Another reason for doubting that AI will have immediate widespread impacts is because previous general purpose technologies failed to have such impacts too. Economist Robert Solow famously quipped in 1989 that "You can see the computer age everywhere but in the productivity statistics." His observation was later coined the Productivity Paradox.
By the late 1990s, labor productivity in the United States had finally accelerated, culminating in an economic boom. Economists have provided a few explanations for this lag. For instance, Wikipedia points out that we may have simply mismeasured growth by overestimating inflation. Philippe Aghion and Peter Howitt, however, outline an alternative and common-sense explanation in in chapter 9 of The Economics of Growth,
As David (1990) and Lipsey and Bekar (1995) have argued, GPTs [general purpose technologies] like the steam engine, the electric dynamo, the laser, and the computer require costly restructuring and adjustment to take place, and there is no reason to expect this process to proceed smoothly over time. Thus, contrary to the predictions of real-business-cycle theory, the initial effect of a “positive technology shock” may not be to raise output, productivity, and employment but to reduce them [...]

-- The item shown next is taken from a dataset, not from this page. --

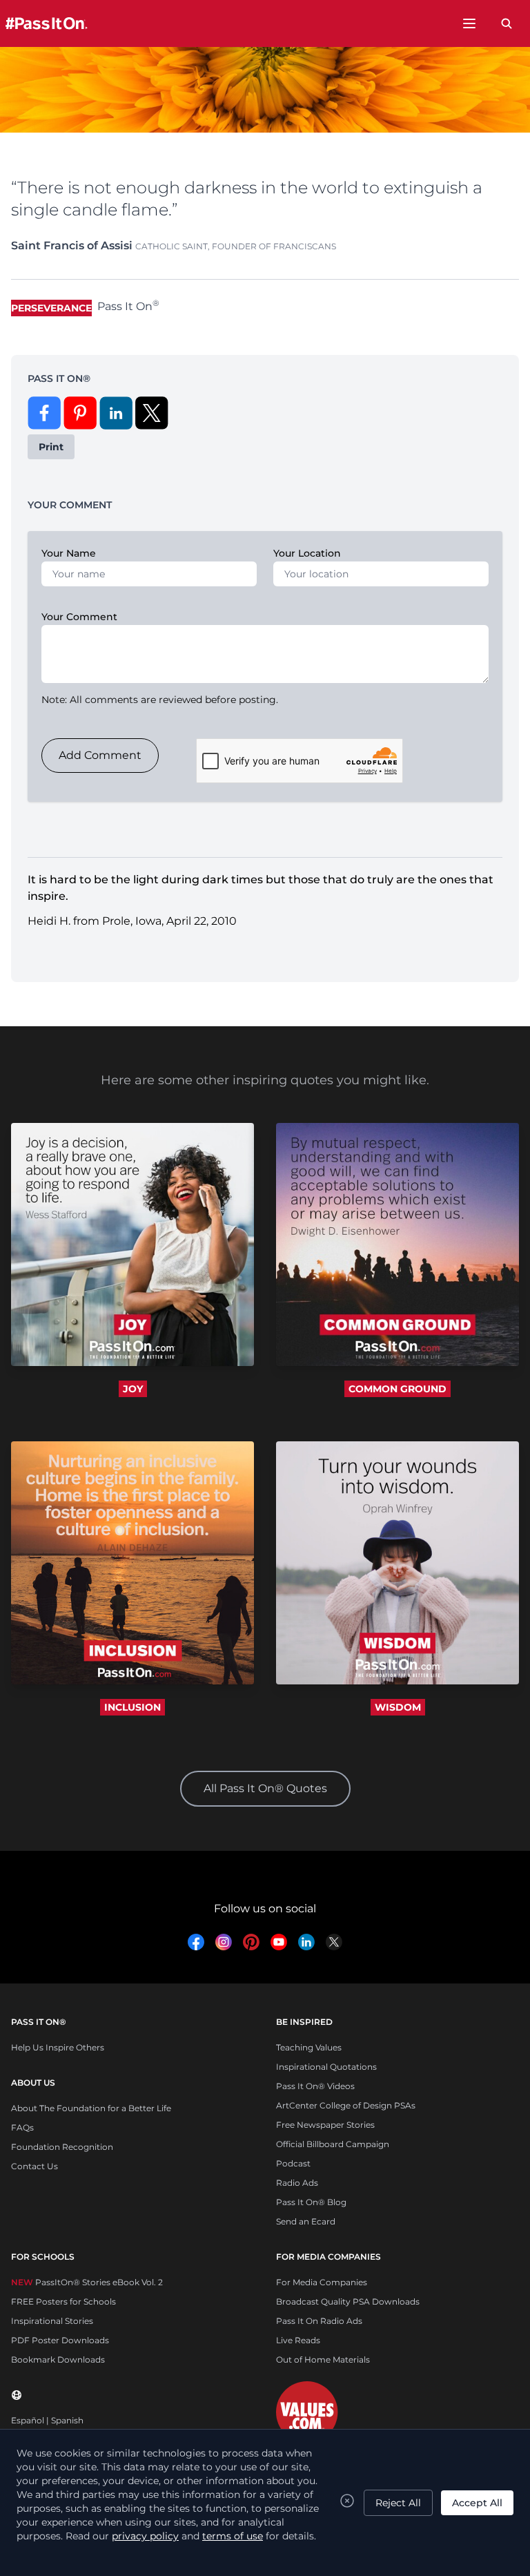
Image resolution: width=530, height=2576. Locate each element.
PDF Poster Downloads (60, 2340)
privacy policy (145, 2536)
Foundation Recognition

An alternative explanation for slowdowns has been developed by Helpman and Trajtenberg (1998a) using the Schumpeterian apparatus where R&D resources can alternatively be used in production. The basic idea of this model is that GPTs do not come ready to use off the shelf. Instead, each GPT requires an entirely new set of intermediate goods before it can be implemented. The discovery and development of these intermediate goods is a costly activity, and the economy must wait until some critical mass of intermediate components has been accumulated before it is profitable for firms to switch from the previous GPT. During the period between the discovery of a new GPT and its ultimate implementation, national income will fall as resources are taken out of production and put into R&D activities aimed at the discovery of new intermediate input components.
In line with these expecations, Daniel Kokotajlo pointed to this paper which complements this analysis by applying it to the current machine learning era.
Overestimating the generality of AI technology
Many very smart AI scientists in the 1950s and 1960s had once believed that human-level AI was imminent. As many later pointed out, these failed predictions by themselves provide evidence that AI will take longer to develop than we think. Yet, that's not the only reason why I'm bringing them up.
Instead, I want to focus on why AI scientists once believed that developing human-level AI would be relatively easy. The main reason, I suspect, is that researchers were too optimistic about the generality of their techniques. The case of computer chess is illustrative here. In his 1950 paper in which he provided an algorithm for perfect chess play, Claude Shannon wrote,
This paper is concerned with the problem of constructing a computing routine or "program" for a modern general purpose computer which will enable it to play chess. Although perhaps of no practical importance, the question is of theoretical interest, and it is hoped that a satisfactory solution of this problem will act as a wedge in attacking other problems of a similar nature and of greater significance.
Among the problems that Shannon had hoped would be attacked indirectly by solving chess, he listed,
Machines capable of translating from one language to another.
Machines capable of orchestrating a melody.
We now know that these problems are at least, for all practical purposes, only incidentally related to the problem of playing chess. At most, these problems are downright irrelevant. Few AI researchers would make the same mistake today.
Yet, I see elements of Shannon's mistake in the reasoning of many I see today. I’ll walk through my reasons.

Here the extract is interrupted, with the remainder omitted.